──────── INPUT RECORDS
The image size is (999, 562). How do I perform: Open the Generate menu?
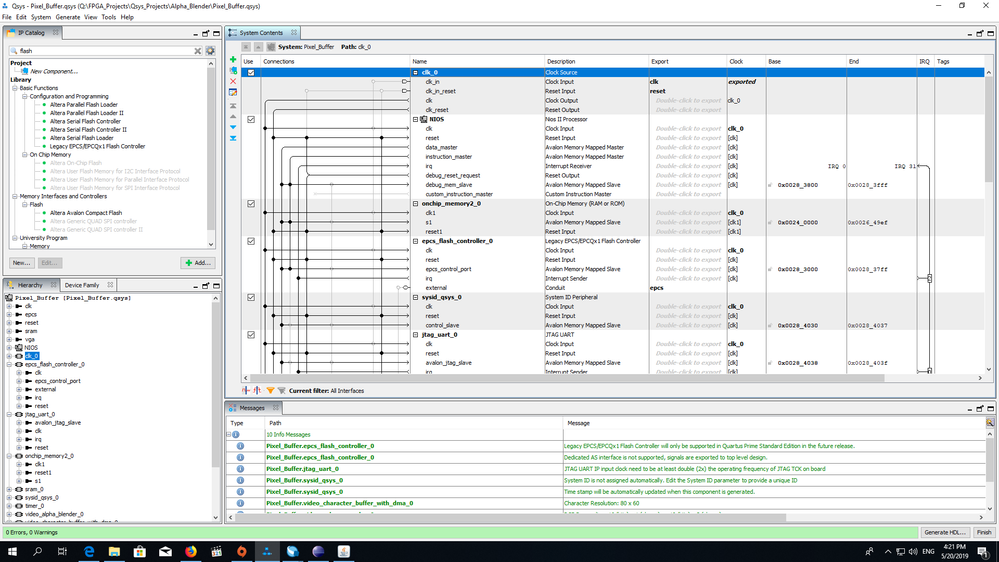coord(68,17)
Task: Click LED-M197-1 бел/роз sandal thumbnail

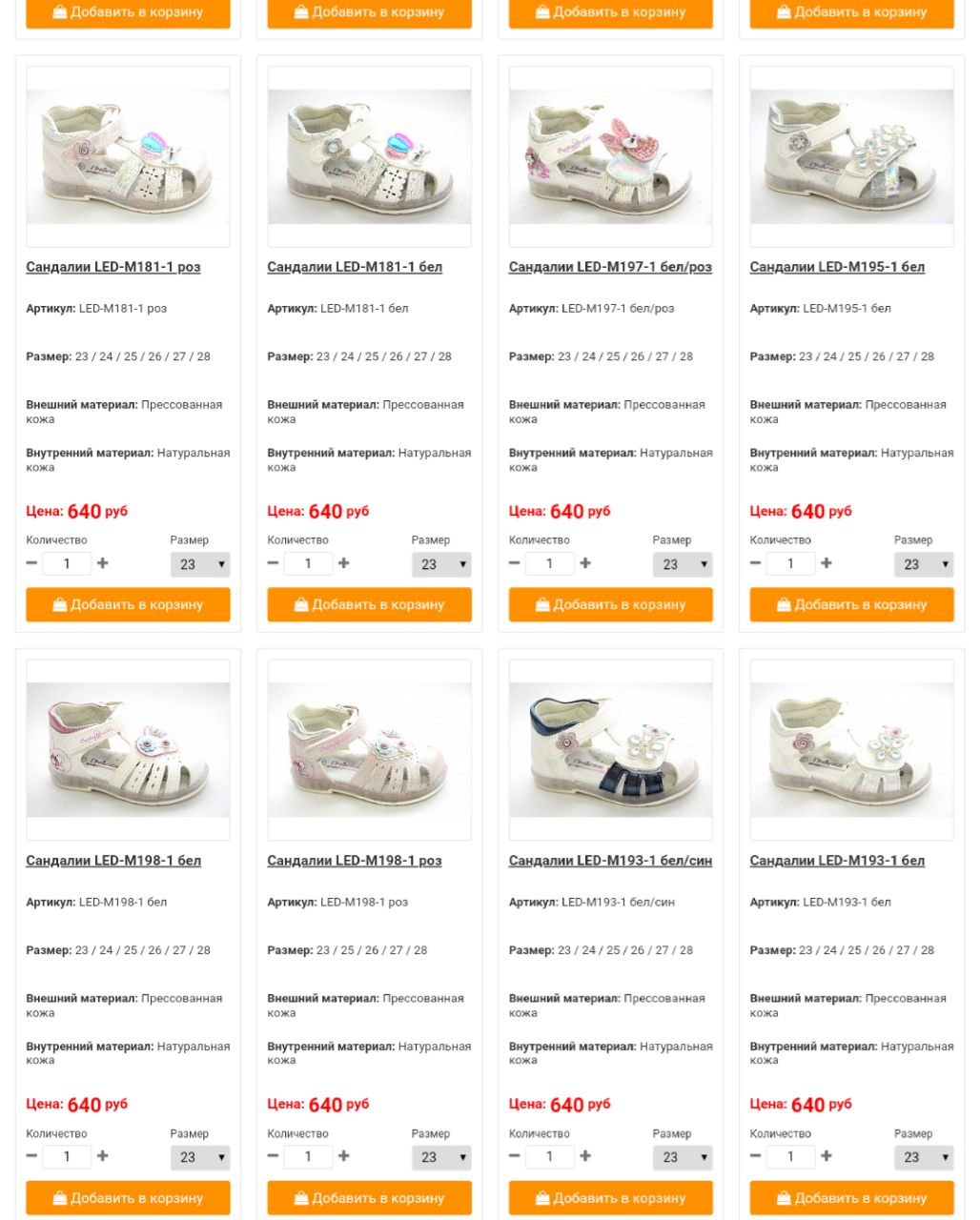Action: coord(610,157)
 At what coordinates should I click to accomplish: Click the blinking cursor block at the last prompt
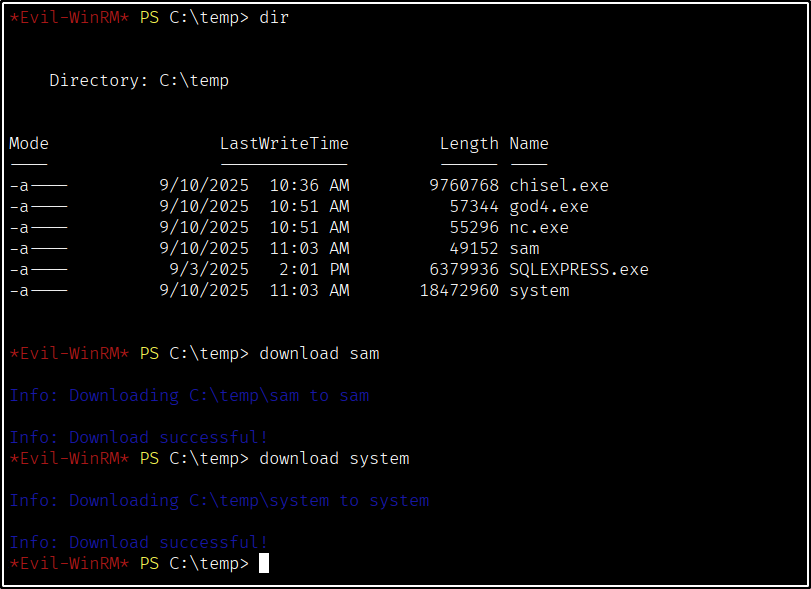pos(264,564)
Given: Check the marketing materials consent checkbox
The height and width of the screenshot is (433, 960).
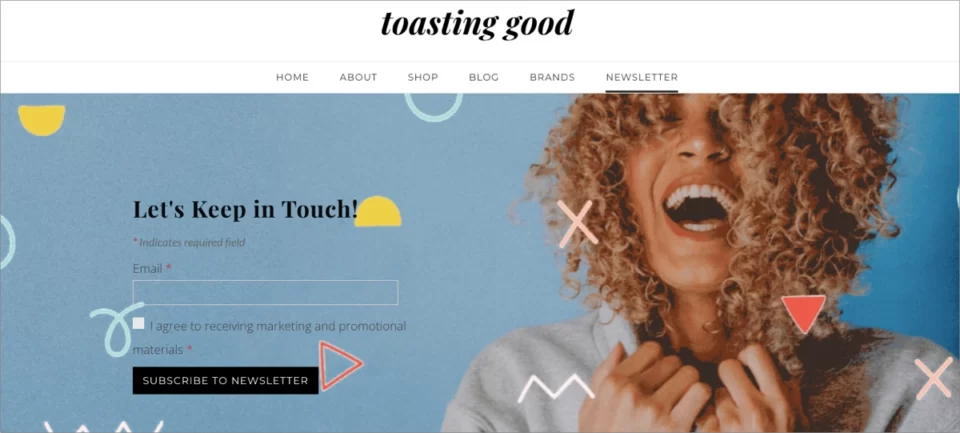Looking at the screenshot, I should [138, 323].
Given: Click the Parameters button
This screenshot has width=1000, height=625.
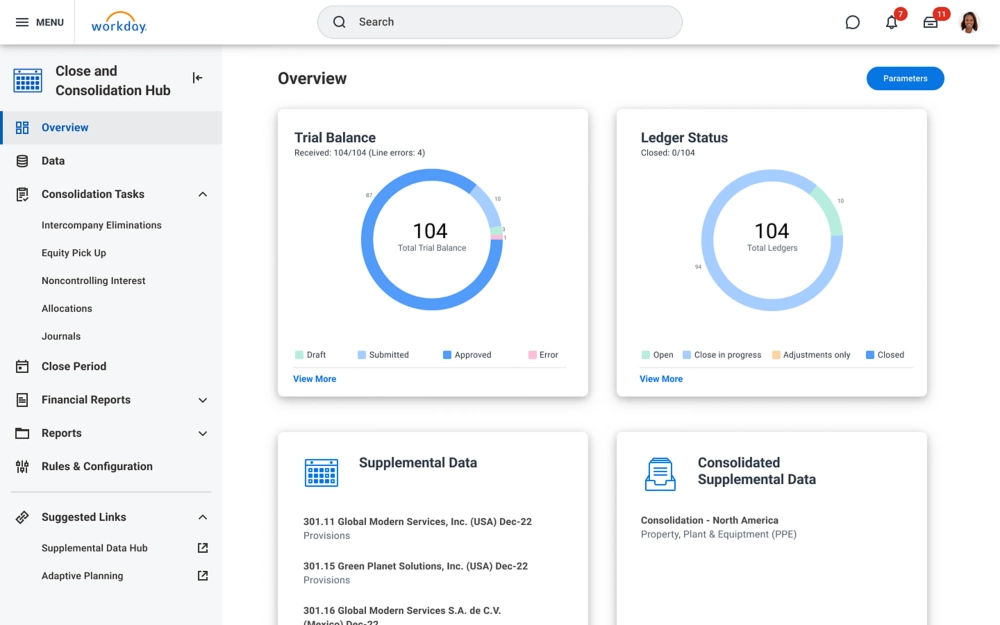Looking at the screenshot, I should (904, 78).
────────────────
──────── INPUT RECORDS
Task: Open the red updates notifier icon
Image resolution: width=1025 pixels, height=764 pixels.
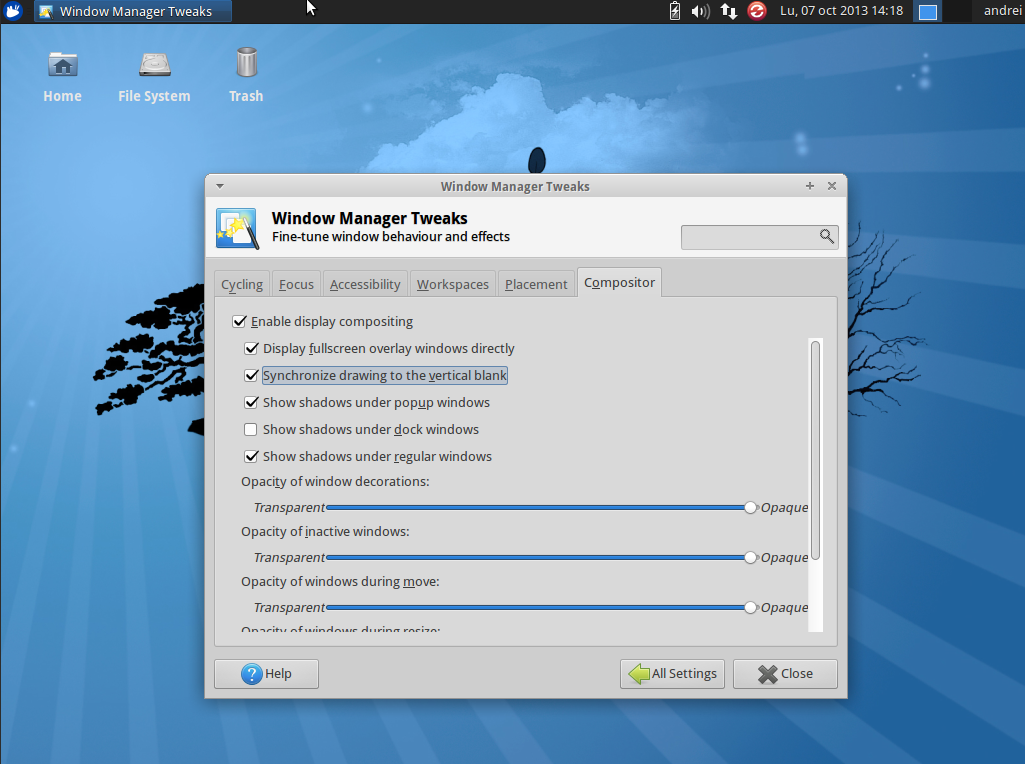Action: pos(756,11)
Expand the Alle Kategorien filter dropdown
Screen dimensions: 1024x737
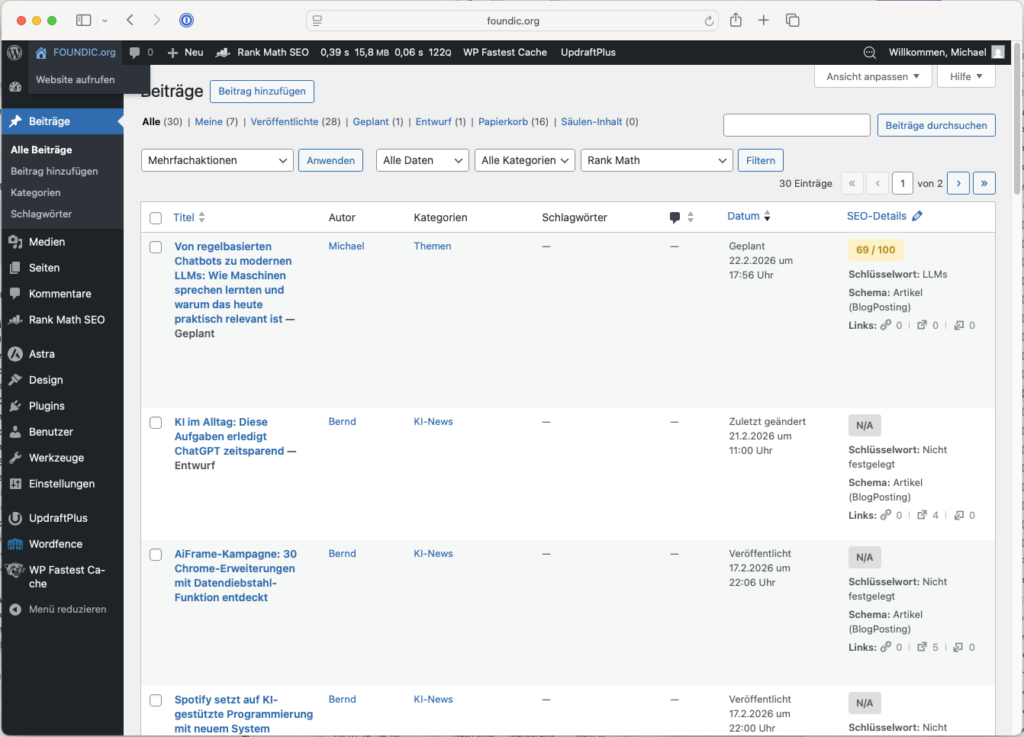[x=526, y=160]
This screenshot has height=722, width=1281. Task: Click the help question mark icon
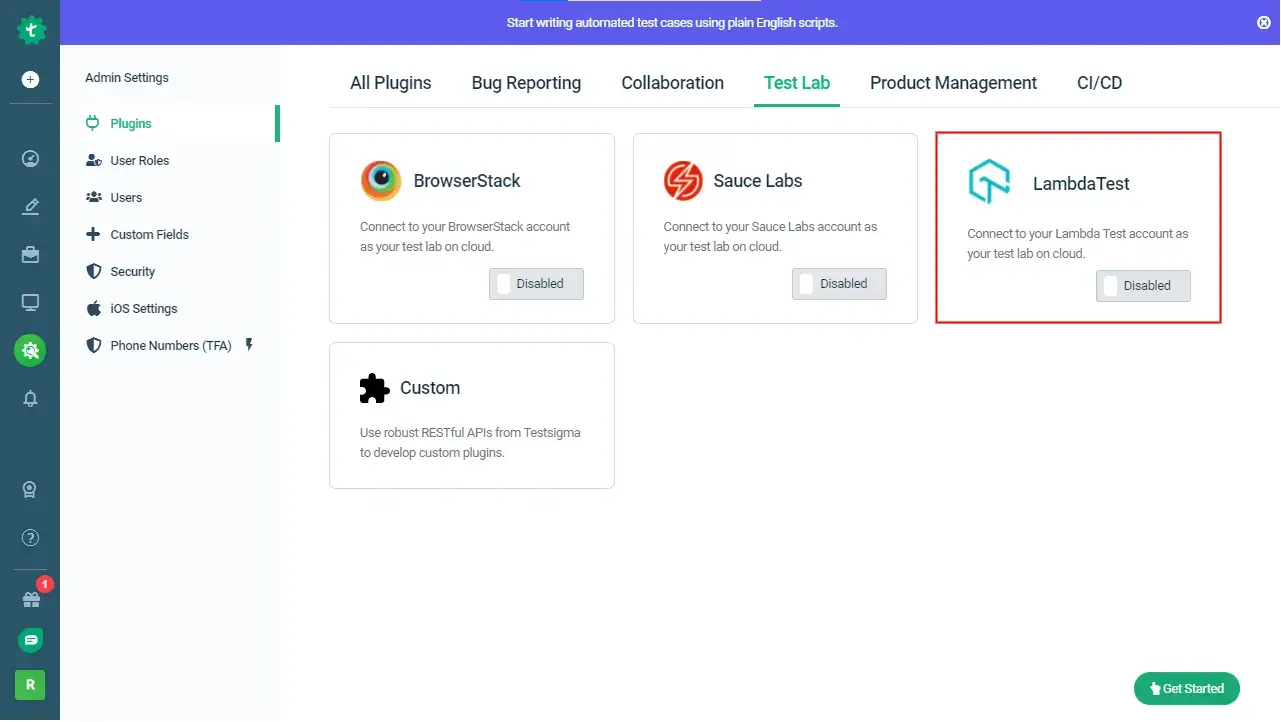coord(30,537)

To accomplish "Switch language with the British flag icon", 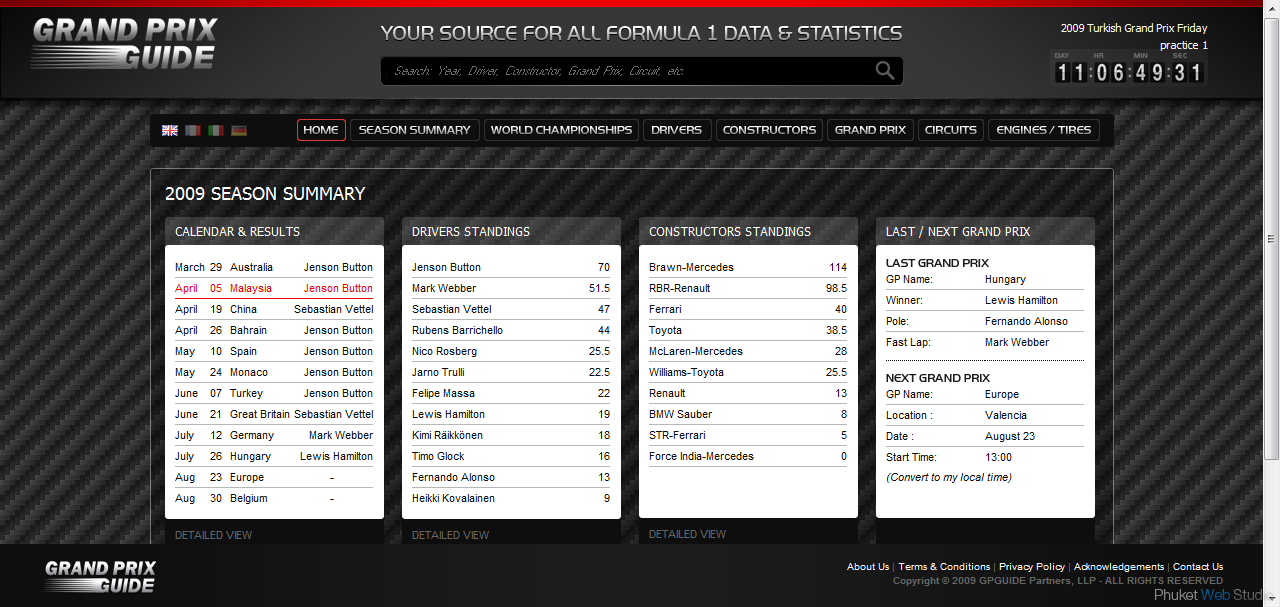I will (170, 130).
────────────────
_AIM_.
Please return the lines from the line with "At what coordinates" to the line with "Looking at the screenshot, I should (904, 78)." verbatim, leaving the pictures out.

_TASK SOLUTION_.
 At what coordinates should I click to accomplish: Click the blinking cursor block at the last prompt
pos(264,564)
Given: Check the marketing materials consent checkbox
The height and width of the screenshot is (433, 960).
Looking at the screenshot, I should [138, 323].
Given: Click the Parameters button
This screenshot has width=1000, height=625.
Looking at the screenshot, I should (904, 78).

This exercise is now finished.